Les maisons de bois sont couvertes d’énormes pierres plates, très-propres à les empêcher de s’envoler, mais qui doivent aider à les écraser quand, à leur poids, s’ajoute celui de la neige. Je remarque des fenêtres grillées, et de petites portes singeant les grandes et qui ressemblent à des gueules de fours.

L’accident est réparé, nous avons repris notre marche. Les autres voitures nous avaient attendus, ainsi le veut le règlement, chose assez prudente : dans les mauvais temps, les voyageurs, sauf les courriers, ne marchent que par convois.

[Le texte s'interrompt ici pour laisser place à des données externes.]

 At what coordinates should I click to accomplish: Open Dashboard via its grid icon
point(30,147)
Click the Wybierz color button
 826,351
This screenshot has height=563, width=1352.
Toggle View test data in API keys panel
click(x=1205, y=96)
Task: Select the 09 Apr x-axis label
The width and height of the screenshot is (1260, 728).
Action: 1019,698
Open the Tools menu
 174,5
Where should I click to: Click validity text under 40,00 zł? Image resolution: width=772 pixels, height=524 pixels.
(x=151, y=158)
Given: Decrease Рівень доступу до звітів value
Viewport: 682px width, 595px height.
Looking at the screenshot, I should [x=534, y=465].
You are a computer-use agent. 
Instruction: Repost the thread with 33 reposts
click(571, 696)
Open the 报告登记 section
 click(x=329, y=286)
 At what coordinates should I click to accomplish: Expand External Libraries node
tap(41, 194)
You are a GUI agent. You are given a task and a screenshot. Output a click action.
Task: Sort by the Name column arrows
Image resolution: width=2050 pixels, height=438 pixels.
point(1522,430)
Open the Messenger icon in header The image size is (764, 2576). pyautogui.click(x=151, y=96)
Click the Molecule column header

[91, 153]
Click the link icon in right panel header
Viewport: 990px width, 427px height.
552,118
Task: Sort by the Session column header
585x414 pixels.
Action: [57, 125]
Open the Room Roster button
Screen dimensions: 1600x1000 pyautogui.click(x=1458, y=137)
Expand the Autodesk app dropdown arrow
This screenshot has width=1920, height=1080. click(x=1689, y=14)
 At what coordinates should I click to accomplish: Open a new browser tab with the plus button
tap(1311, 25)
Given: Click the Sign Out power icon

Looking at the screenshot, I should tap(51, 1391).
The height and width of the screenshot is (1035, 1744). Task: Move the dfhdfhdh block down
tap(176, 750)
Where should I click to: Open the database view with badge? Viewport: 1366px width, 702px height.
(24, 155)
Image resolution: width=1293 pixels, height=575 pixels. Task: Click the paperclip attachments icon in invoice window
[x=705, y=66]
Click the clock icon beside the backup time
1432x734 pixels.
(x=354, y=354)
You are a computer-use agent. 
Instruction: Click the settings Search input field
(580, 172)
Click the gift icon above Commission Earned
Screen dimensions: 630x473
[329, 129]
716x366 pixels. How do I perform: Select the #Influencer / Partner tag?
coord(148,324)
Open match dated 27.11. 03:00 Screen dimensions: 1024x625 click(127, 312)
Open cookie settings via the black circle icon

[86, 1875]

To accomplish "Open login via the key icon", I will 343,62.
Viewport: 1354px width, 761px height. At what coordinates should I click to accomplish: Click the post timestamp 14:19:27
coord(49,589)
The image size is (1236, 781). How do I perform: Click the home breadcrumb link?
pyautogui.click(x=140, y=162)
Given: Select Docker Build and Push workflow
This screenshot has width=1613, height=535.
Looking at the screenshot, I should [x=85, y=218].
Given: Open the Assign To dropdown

Nous traversons d’autres villages ou hameaux, toujours éclairés par cette magnifique lune dont je ne cesse de remercier l’éclat qui nous laisse apercevoir la cime des montagnes et le cours des torrents formant chûte ou cascade. Dans un de ces cours d’eau, nous apercevons des lumières ; le Gênois nous dit que c’est une pêche aux flambeaux, et que l’on prend ainsi de fort belles truites.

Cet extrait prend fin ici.